- [WHAT TO DO]: An exact transcript is needed of the material below, beginning at the line that contains "Where should I click to: Toggle" and continuing through its last line; nothing else should appear.

- [RECORD SET]:
▼
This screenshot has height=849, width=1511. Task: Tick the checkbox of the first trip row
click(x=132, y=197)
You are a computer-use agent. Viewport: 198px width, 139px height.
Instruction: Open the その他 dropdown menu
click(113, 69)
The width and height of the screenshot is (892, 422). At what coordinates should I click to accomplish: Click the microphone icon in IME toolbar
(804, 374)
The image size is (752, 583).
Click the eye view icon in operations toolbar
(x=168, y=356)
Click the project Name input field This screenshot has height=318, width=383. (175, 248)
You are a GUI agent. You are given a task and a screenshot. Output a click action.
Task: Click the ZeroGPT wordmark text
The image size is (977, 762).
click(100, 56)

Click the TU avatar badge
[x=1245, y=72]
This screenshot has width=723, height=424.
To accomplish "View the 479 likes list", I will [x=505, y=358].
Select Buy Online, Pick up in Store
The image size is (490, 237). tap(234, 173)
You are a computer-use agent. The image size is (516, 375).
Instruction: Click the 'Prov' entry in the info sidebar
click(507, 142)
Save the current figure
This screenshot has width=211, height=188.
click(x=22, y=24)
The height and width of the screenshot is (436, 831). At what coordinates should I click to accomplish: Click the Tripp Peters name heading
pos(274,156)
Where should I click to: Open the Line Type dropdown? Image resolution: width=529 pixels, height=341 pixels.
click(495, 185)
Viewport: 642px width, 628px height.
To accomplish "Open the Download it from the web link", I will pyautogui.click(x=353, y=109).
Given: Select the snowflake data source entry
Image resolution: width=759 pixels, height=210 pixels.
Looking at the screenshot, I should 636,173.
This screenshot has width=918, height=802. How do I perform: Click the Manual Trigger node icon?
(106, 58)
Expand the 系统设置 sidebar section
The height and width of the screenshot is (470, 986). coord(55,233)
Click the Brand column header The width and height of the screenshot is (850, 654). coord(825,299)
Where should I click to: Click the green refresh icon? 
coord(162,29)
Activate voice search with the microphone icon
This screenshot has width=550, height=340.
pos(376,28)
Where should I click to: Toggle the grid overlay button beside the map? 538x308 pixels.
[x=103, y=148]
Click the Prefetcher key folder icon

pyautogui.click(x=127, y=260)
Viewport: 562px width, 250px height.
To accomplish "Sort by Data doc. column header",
▲
- [SOLVED PROBLEM]:
Where should I click to: Toggle the grid overlay button beside the map? 538x308 pixels.
[x=103, y=148]
Click the Prefetcher key folder icon

pyautogui.click(x=127, y=260)
Viewport: 562px width, 250px height.
To accomplish "Sort by Data doc. column header",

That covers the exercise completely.